- Records for processing:
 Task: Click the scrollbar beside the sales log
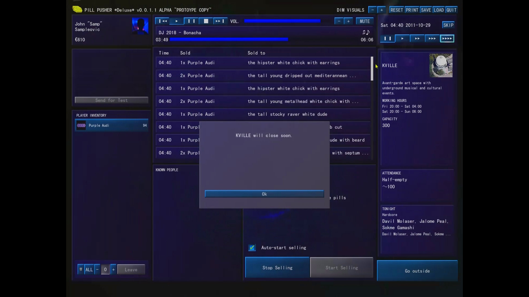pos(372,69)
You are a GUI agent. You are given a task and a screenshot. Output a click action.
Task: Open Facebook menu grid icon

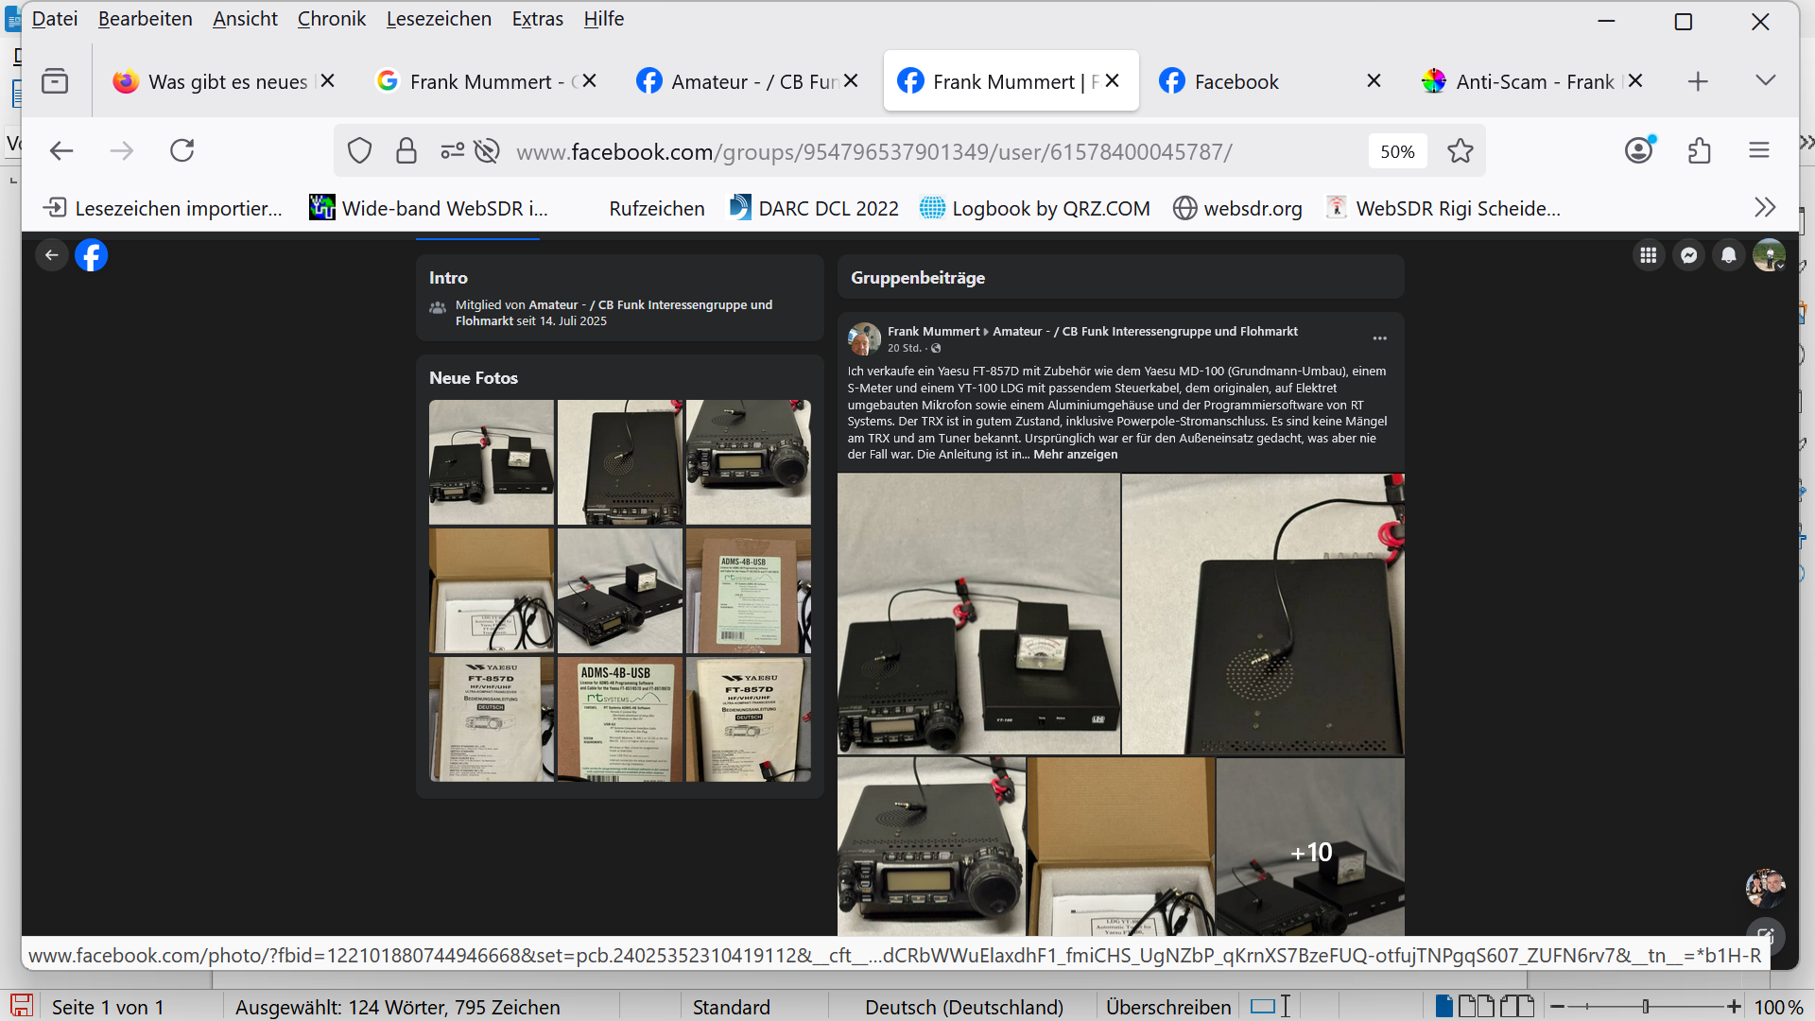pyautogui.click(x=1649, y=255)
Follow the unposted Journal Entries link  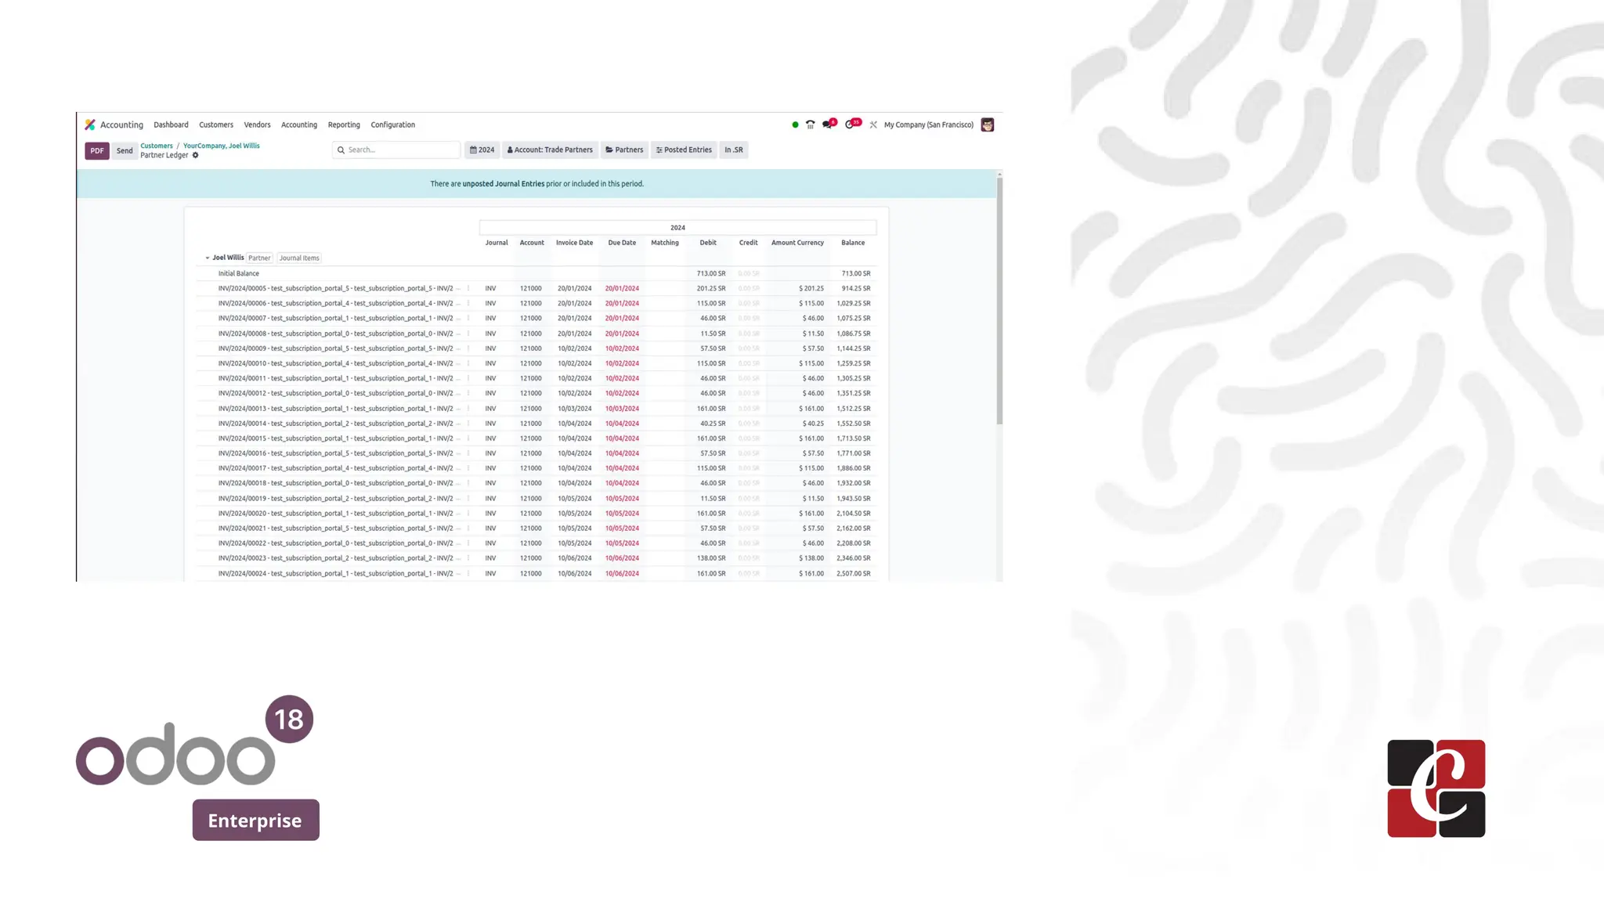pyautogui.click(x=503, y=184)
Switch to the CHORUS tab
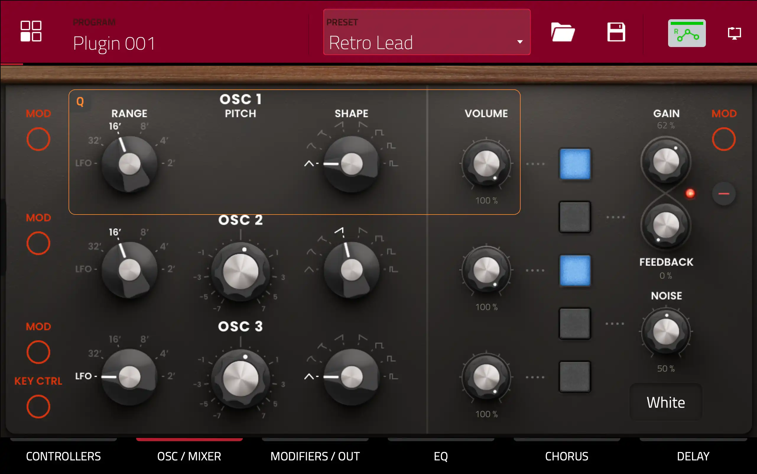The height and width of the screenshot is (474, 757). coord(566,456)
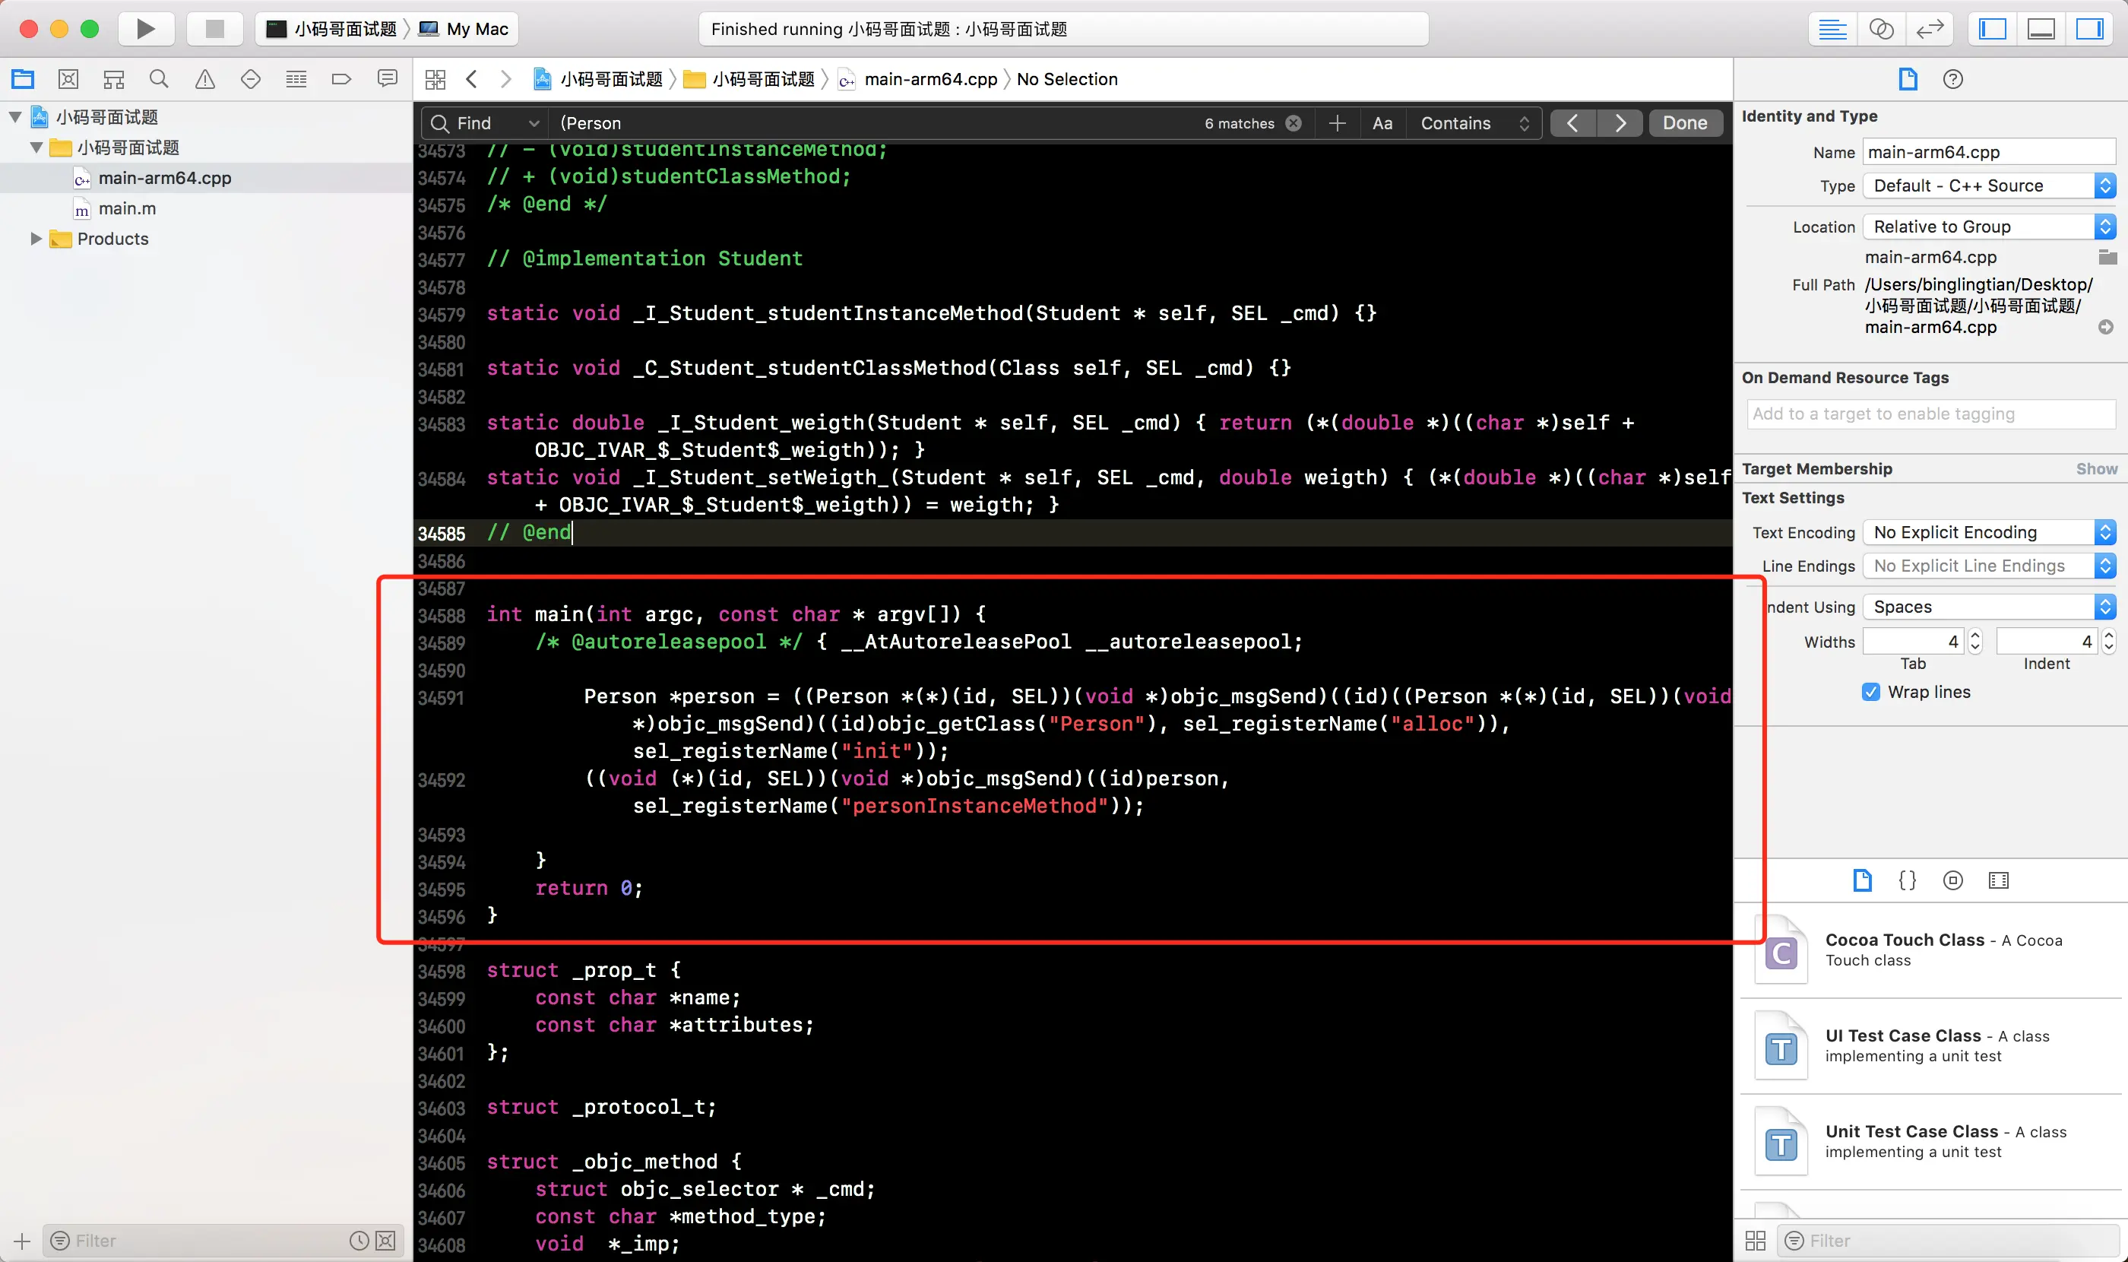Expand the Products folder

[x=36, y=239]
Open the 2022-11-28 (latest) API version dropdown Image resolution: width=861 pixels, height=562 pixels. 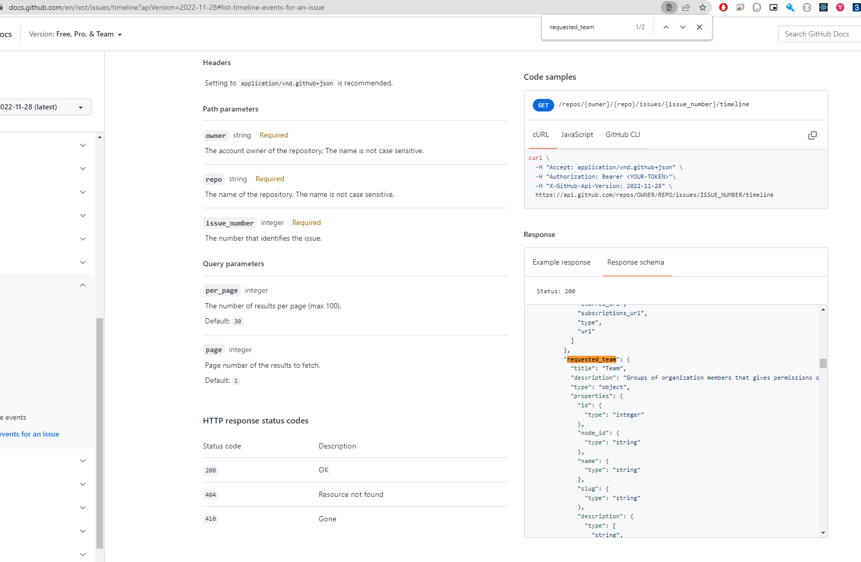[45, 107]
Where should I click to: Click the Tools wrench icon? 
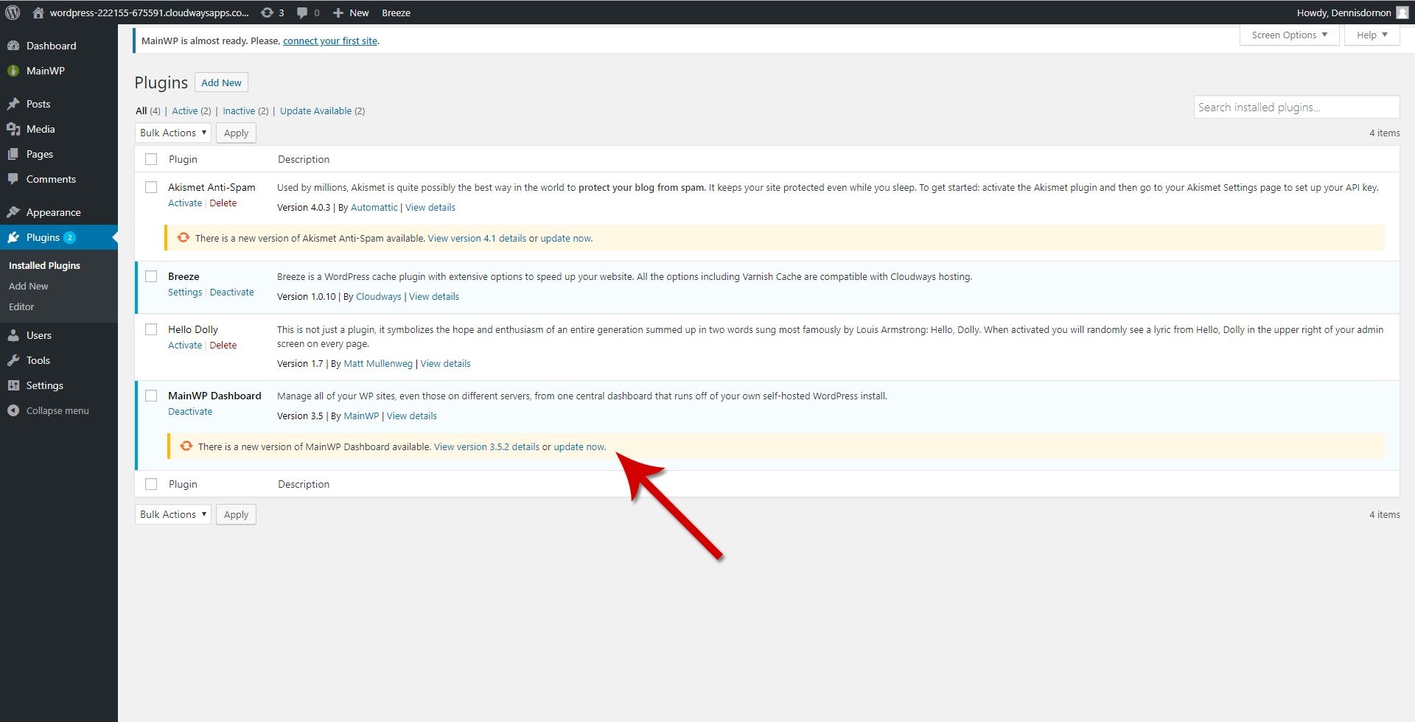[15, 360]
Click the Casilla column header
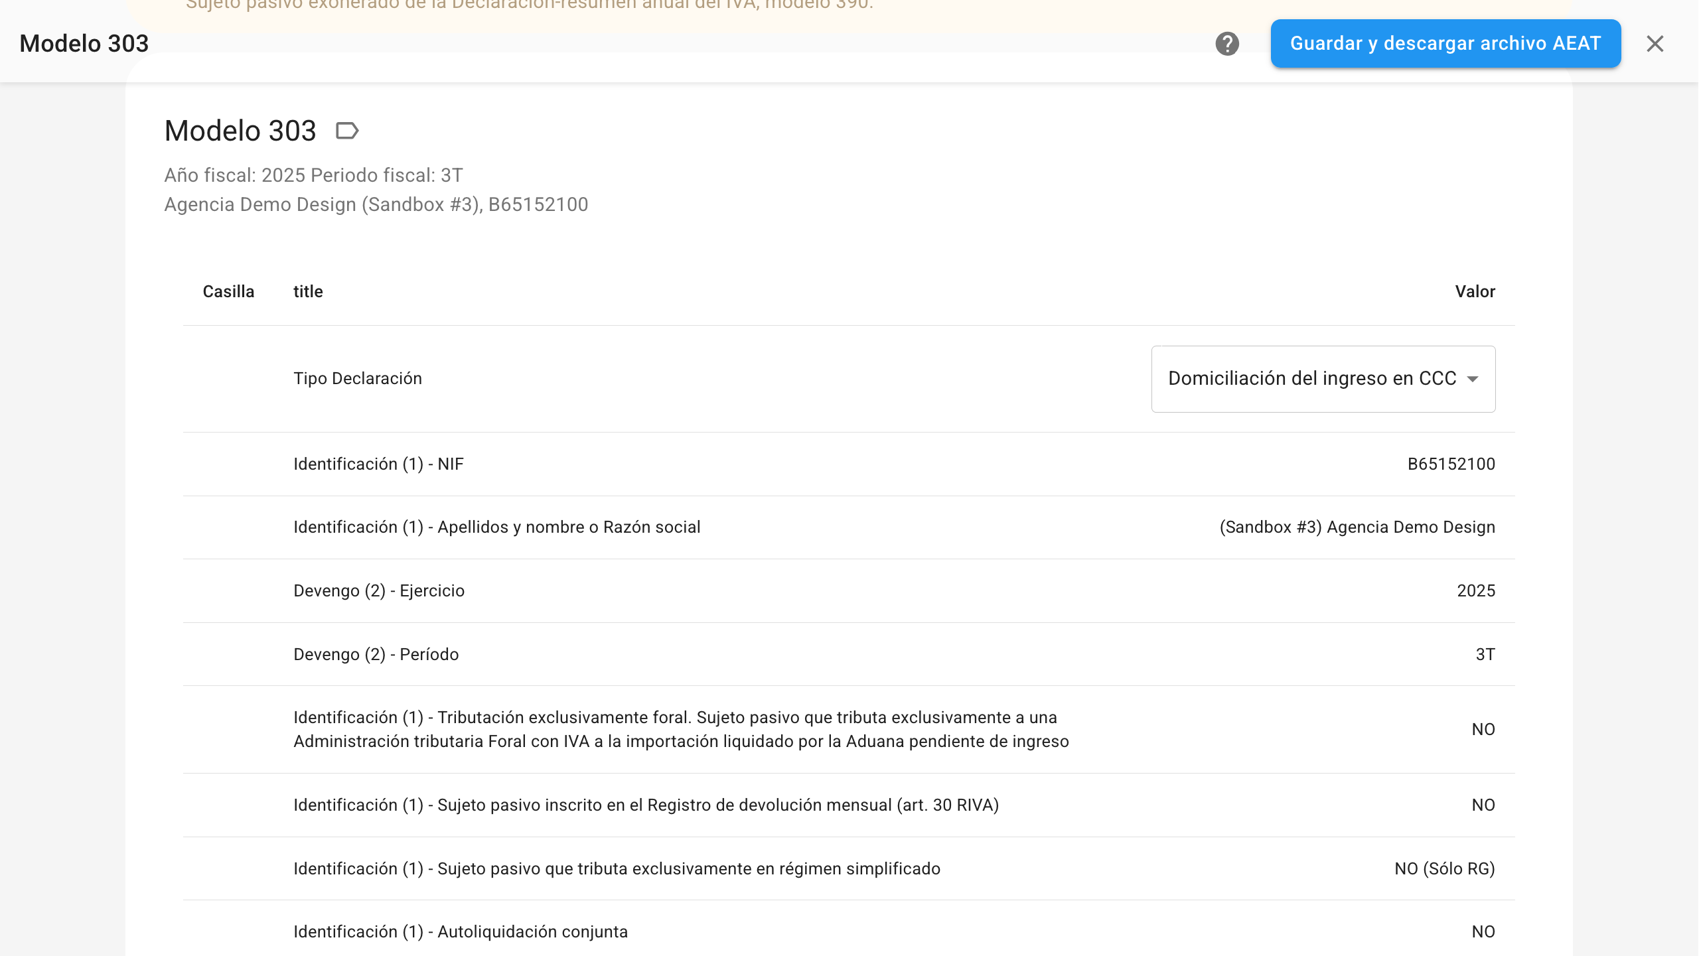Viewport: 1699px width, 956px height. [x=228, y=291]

- Your task:
With the pictures left out, copy exactly the lines above from the line containing "Where should I" through the last line of the entries.

- Problem solution:
Where should I click to: Click the Tools wrench icon? 
[15, 360]
Click the Casilla column header
Viewport: 1699px width, 956px height. [x=228, y=291]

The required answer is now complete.